Não consegui assistir até o final as imagens do vídeo em que o jovem de 17 anos é covardemente torturado. Existem cenas que nos corroem por dentro. Do mesmo modo também não tive estômago para ler alguns comentários na internet de “cidadãos” defendendo o ato de crueldade contra o jovem. A dor dele dói em todos que tenham um mínimo de dignidade humana.
Antes que qualquer justiceiro contemporâneo brade o canto que ecoa forte nos últimos anos “bandido bom é bandido morto” é bom dizer que, primeiramente, morto é seu bom senso, em seguida vale refletir que o ato infracional cometido pelo menor torturado foi o roubo de barras de chocolate e em nenhum momento esse remetente que vos escreve está defendendo a subtração do alimento, mas ele e todo o seu contexto apresentado, dizem muito sobre a injustiça social do nosso país.  

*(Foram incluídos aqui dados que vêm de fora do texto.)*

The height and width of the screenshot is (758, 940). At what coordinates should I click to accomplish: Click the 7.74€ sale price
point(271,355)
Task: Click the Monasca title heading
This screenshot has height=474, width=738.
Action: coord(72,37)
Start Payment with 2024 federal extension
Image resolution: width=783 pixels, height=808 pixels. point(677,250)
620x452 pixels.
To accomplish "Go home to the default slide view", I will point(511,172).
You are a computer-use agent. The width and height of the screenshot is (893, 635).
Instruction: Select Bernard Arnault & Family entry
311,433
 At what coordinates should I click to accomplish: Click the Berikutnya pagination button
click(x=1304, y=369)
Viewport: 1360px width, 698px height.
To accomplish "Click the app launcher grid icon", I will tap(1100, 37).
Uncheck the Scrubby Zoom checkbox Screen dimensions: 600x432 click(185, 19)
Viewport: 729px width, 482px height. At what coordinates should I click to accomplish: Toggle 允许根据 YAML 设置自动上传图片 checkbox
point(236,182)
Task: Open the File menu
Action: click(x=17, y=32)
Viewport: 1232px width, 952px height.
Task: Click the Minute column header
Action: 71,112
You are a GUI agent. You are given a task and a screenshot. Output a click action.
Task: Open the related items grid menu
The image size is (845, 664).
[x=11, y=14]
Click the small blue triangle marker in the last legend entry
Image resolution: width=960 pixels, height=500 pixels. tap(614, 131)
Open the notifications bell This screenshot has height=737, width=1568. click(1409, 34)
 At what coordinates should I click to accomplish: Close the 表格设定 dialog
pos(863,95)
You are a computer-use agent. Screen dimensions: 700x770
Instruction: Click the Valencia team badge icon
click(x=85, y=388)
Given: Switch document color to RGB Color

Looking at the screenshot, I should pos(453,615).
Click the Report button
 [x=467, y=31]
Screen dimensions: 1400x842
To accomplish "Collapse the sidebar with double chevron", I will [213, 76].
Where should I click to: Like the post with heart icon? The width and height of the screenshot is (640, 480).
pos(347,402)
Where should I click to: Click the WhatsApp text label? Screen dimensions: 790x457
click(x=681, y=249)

Justiça com as próprias mãos é um conceito medieval que promove barbárie e poder paralelo; nos distancia vertiginosamente de sermos uma sociedade civilizada. Ninguém merece ser torturado; mas muitos internautas celebraram a tortura no garoto negro da periferia de São Paulo;
Se o vídeo criminoso não tivesse viralizado nas redes sociais será que o caso seria investigado? Somente um mês após o ocorrido um inquérito foi aberto. Há uma cumplicidade de muita gente nesse fato, além da autoria dos seguranças, a cumplicidade dos funcionários do supermercado que não denunciaram, do gerente que não impediu que isso acontecesse, do dono do estabelecimento que também foi omisso e claro, de cada ser humano que é abominavelmente capaz de aplaudir um ato bárbaro desse.
Desde 1997 tortura é tipificado no código penal brasileiro e prevê pena de 2 a 8 anos de reclusão.
À esses psicopatas, indignos, adeptos da crueldade e tortura como medida de controle, numa justiça paralela, não desejo reciprocidade, pois não posso oferecer aquilo que não tenho em mim, porque empatia não se mistura com ódio social; não se habita o sadismo em quem defende os direitos do humano, direitos seja de quem for, seja o ladrão de chocolates e até mesmo dos vilões da civilidade; à eles eu desejo tão rigorosamente a lei.